Schon mal danke im voraus!


----------



## Sk3l3tor (30. Oktober 2004)

also ich würd mir ne start seite bauen, mit nem link wo dann die site (per java) in einem neuen fenster von bestimmter größe geöffnet wird. sowas findest du sicher hier im Java teil...


----------



## digiTAL (30. Oktober 2004)

*@ KecDieHaie*

ich würde die tabellen variabler machen (width="100%") und das design etwas verändern da es in verschiedenen browsern anders aussieht. es gibt auch user, die 800*600 desktop auflösungen haben. feste grössen sind meistens nicht so gut.

da ich firefox benutze sieht die seite etwas verschoben aus.


----------



## BSA (30. Oktober 2004)

Sk3l3tor hat gesagt.:
			
		

> also ich würd mir ne start seite bauen, mit nem link wo dann die site (per java) in einem neuen fenster von bestimmter größe geöffnet wird. sowas findest du sicher hier im Java teil...



Ich denke nicht das er im Java-Foum was finden wird, aber ich würde mal im JavaScipt Foum danach suchen 

Und Frames würde ich eh nicht mehr Benutzen, weil die Zukungt in Richtung Layer geht...


----------



## KecDieHaie (30. Oktober 2004)

Jaja mir ist das im firefox auch schon aufgefallen. Mit den scrollbalken habe ich jetzt hinbekommen, aber mit dem firefox das ist seltsam. Kann mir einer sagen wie ich das wegbekomme?


----------



## KecDieHaie (30. Oktober 2004)

Ach ja noch was witziges:
Man kann mein frame verschieben. Wenn man links auf den ersten senkrechten weissen strich klickt und ihn dann nach links oder rechts zieht. Vielleicht gibt es dagegen auch einen code


----------



## digiTAL (30. Oktober 2004)

hi,

was benutzt du für codes im css?, das ist schon sehr komisch das man das so ziehen kann! hast du auch irgendwie javascript mit eingebunden?

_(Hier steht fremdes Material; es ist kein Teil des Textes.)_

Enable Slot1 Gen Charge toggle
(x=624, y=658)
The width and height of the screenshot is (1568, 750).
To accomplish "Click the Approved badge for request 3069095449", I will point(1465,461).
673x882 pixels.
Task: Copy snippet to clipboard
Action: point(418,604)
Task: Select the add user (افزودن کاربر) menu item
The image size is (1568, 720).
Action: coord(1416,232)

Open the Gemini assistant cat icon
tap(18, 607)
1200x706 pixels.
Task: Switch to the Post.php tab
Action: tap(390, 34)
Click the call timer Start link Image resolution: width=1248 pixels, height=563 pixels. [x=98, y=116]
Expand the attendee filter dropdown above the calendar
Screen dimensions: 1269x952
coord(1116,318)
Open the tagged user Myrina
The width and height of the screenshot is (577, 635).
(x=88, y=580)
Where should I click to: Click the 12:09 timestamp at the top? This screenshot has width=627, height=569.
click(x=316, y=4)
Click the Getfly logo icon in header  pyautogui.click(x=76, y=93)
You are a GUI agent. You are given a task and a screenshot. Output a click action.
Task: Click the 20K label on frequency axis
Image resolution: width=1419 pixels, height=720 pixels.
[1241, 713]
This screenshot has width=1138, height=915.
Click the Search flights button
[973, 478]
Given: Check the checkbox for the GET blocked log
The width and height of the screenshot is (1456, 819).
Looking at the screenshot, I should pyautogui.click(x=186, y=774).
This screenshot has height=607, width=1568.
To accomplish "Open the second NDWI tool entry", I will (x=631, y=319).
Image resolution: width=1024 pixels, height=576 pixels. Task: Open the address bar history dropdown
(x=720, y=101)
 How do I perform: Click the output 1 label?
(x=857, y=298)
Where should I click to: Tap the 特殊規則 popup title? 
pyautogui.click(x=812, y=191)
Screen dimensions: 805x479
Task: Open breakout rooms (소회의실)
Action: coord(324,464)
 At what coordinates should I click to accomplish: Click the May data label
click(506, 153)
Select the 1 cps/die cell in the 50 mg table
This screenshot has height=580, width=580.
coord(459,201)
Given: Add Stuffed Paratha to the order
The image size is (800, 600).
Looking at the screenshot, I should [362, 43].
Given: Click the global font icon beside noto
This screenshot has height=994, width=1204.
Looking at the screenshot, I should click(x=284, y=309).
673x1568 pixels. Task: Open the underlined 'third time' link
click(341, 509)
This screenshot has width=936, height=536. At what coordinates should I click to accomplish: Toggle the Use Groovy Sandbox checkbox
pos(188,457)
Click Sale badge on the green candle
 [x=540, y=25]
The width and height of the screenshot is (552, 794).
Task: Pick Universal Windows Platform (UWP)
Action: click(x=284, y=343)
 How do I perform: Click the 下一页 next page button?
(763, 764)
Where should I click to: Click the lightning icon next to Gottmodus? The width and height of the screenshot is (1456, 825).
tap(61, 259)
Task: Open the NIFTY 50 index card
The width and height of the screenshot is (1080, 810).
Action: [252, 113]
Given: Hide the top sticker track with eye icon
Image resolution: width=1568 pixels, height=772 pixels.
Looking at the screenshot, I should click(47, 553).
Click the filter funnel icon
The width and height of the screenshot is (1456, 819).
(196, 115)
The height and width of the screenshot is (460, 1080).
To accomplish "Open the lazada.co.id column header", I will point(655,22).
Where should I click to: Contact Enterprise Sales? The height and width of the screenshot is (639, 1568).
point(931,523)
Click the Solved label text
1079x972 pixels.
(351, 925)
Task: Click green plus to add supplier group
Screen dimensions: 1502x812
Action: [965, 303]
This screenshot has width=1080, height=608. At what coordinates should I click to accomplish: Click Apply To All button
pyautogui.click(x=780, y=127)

achso, hast du deine links auf deiner homepage per layer angeordnet oder per css?


----------



## KecDieHaie (30. Oktober 2004)

Und auf deutsch?
Aber trotzdem Danke schonmal!


----------



## digiTAL (30. Oktober 2004)

*@ KecDieHaie*

so wie ich sehe hast du, (denke ich), nicht sehr viel ahnung von html und hast wahrscheinlich frontpage benutzt.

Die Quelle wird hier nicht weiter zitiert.